Communities play a central role in the quality of life that Canadians enjoy. They also account for close to 60 percent of the nation’s energy consumption. In recent years, communities have begun to identify significant opportunities for improving their energy performance through cross-cutting sector integration while enhancing quality of life and realizing financial benefits. This Roadmap for Action presents the role Canada’s federal, provincial and territorial governments can play in working with communities and stakeholders to advance Integrated Community Energy Solutions.
Integrated Community Energy Solutions (ICES) have the potential to significantly improve community energy performance while contributing to the achievement of federal, provincial and territorial governments’ energy efficiency and climate change objectives. These solutions capitalize on the cross-cutting opportunities and synergies available at the community level by integrating physical components from multiple sectors, including energy supply and distribution; transportation; housing and buildings; industry; water, waste management and other local community services; and land use and community form. Delivering the full potential of ICES also requires the creation of a supportive environment that governments can foster in two capacities: as investors in programs that stimulate actions and as policymakers and regulators who help shape the marketplace and reduce barriers to action.
Cross-cutting opportunities were introduced in Moving Forward on Energy Efficiency in Canada: A Foundation for Action, released by the Council of Energy Ministers in September 2007. In Moving Forward, Ministers recognized the vital role that governments can play in advancing energy efficiency in key sectors, including the built environment, transportation and industry. This sector-specific work is ongoing and needs to continue.
This document builds on Moving Forward to capture the additional potential of fully-integrated community solutions.

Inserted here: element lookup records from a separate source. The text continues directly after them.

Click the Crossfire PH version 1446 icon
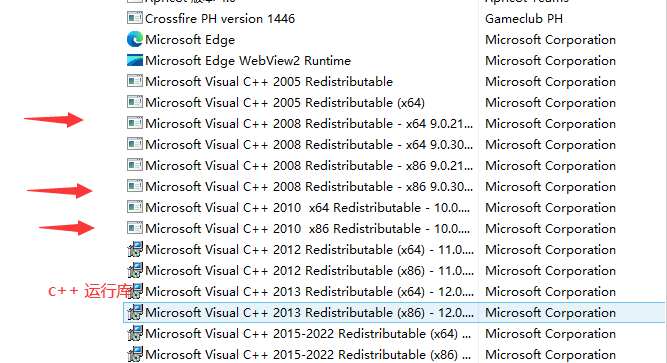(135, 18)
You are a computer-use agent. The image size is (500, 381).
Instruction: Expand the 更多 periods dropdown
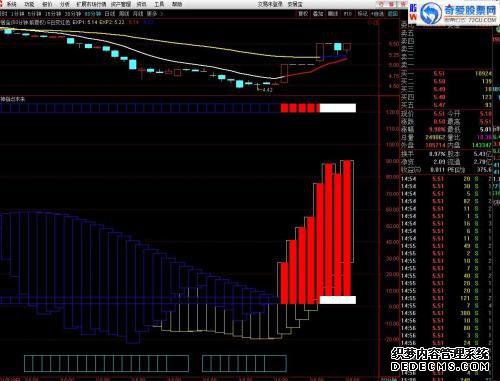(x=154, y=14)
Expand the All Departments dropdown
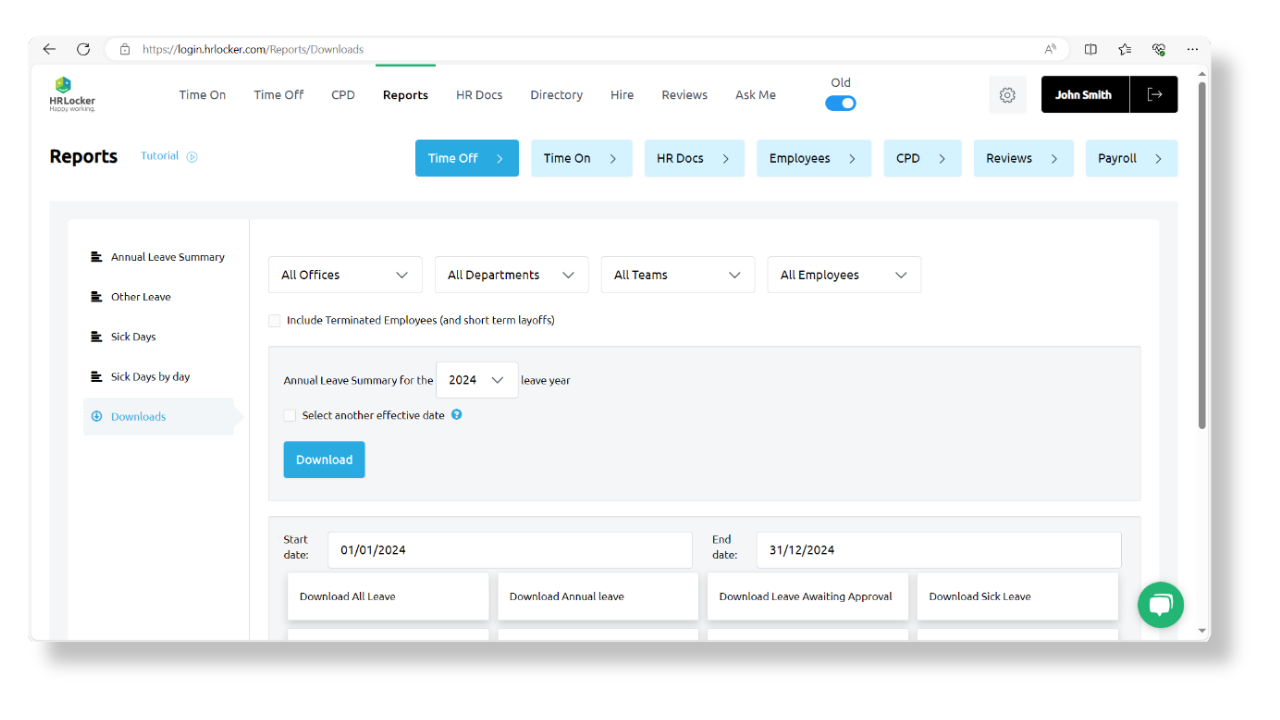1280x720 pixels. pos(511,274)
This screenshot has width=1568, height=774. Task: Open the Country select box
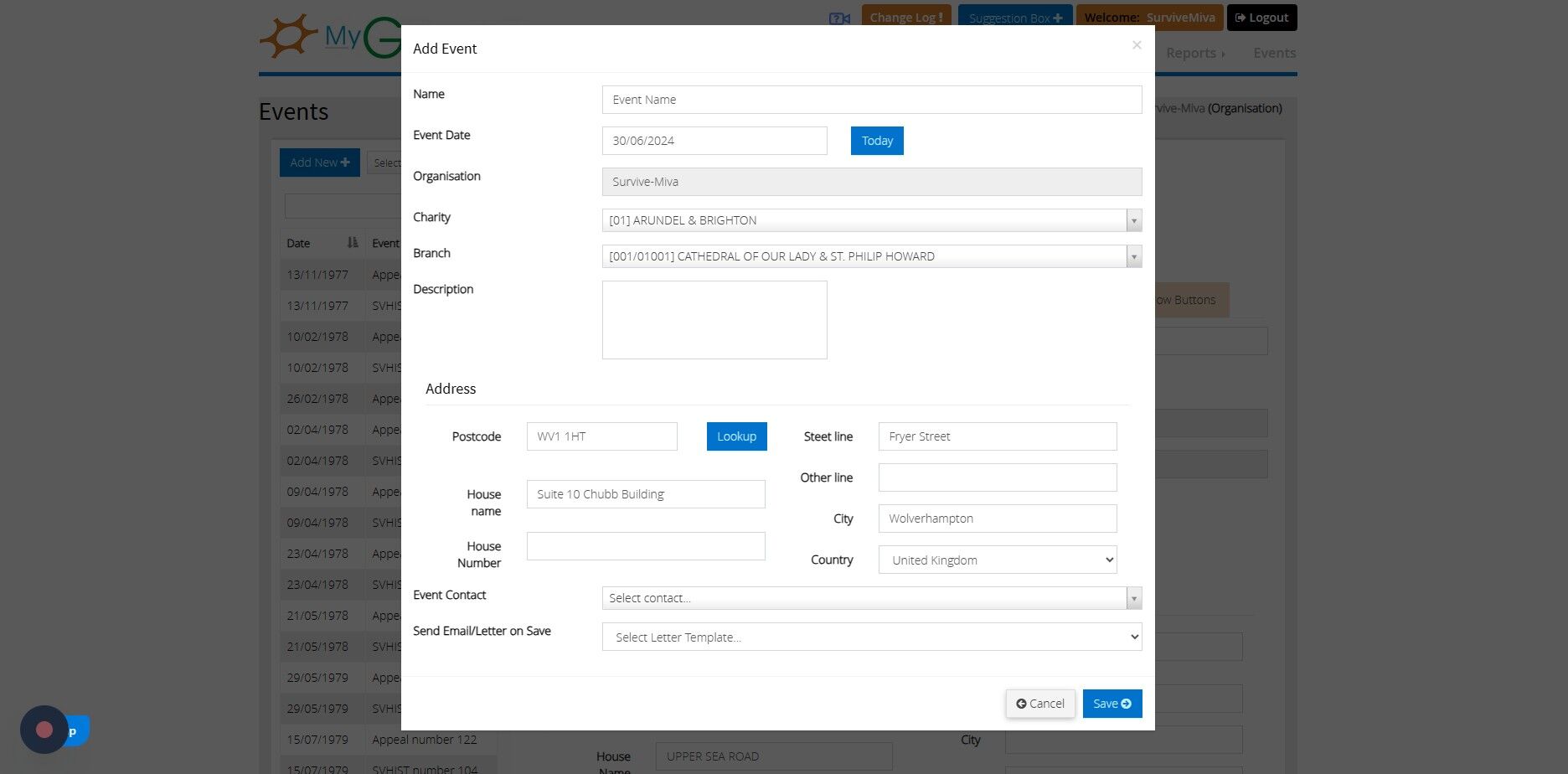(x=998, y=560)
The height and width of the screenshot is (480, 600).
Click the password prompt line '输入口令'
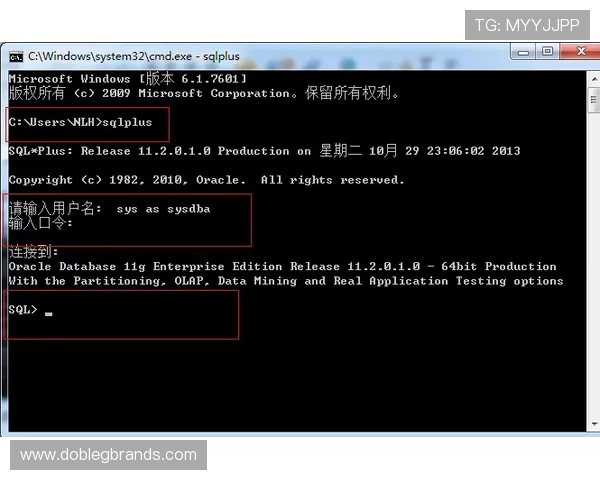tap(40, 223)
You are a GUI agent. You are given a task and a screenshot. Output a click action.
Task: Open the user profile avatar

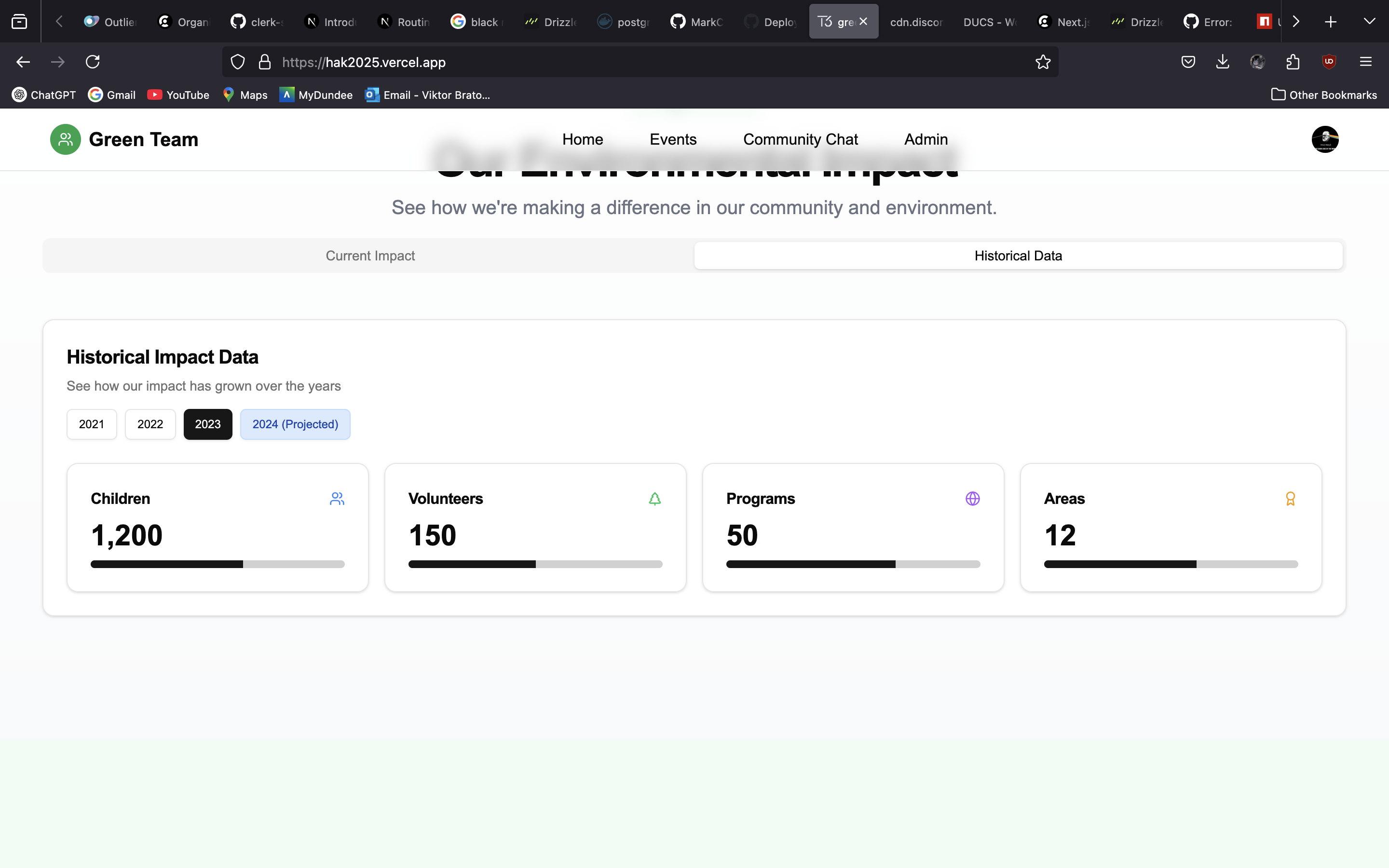(x=1325, y=139)
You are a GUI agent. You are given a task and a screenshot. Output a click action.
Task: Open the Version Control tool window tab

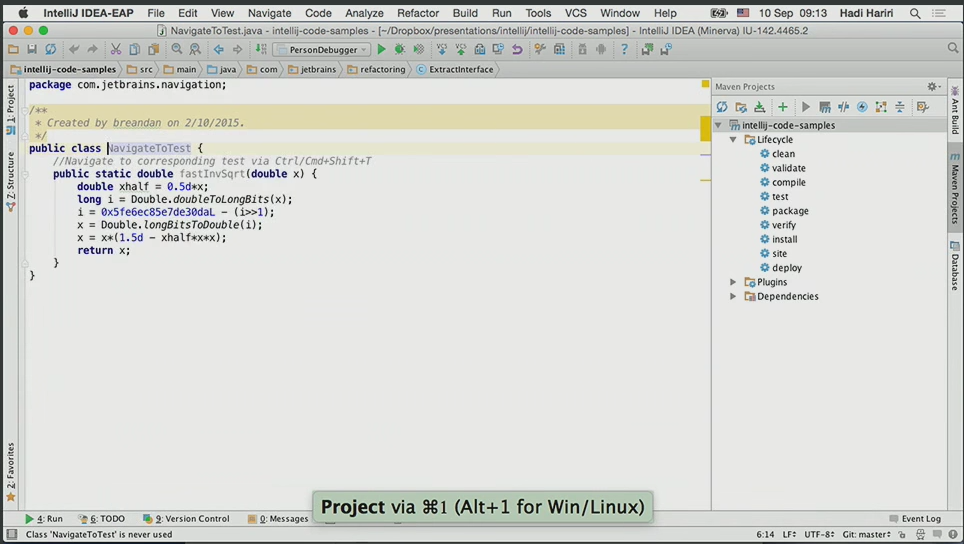click(186, 519)
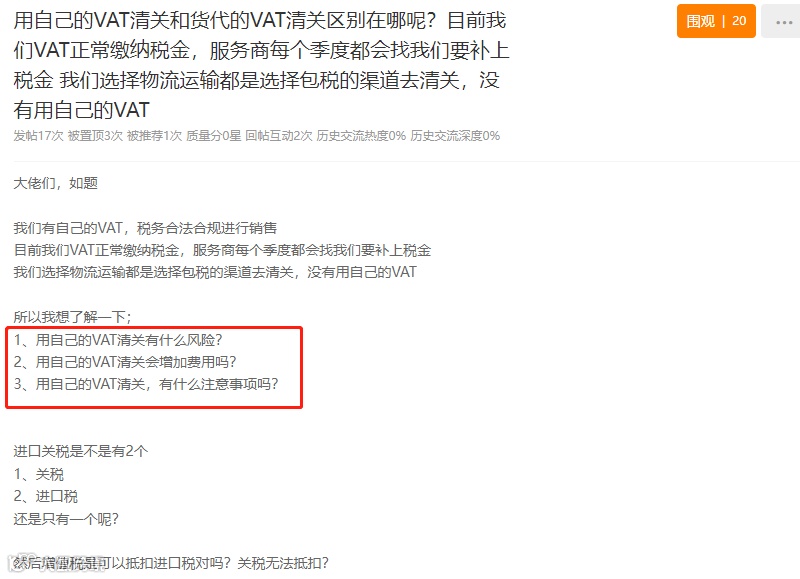
Task: Click the 回帖互动2次 stat
Action: pos(279,136)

The Roadmap represents the collaborative efforts of the provincial, territorial and federal governments, with important input from a wide cross-section of representatives from outside government, including non-governmental organizations and industry. The Roadmap also recognizes the essential role of municipalities, developers, energy utilities and providers, non-governmental organizations, industry, citizens and other stakeholders in bringing ICES to fruition.
ICES can be scaled to meet the needs of all types of communities, ranging from rural and small remote towns to medium-sized municipalities and large cities. ICES apply to new developments, existing neighbourhoods and even whole regions. In every case, the potential results are the same: improved energy performance, a sharply reduced carbon footprint, job creation, improved air quality, improved quality of life and many other benefits. As shown in this report, a growing number of early ICES successes from across the country offers examples upon which to build.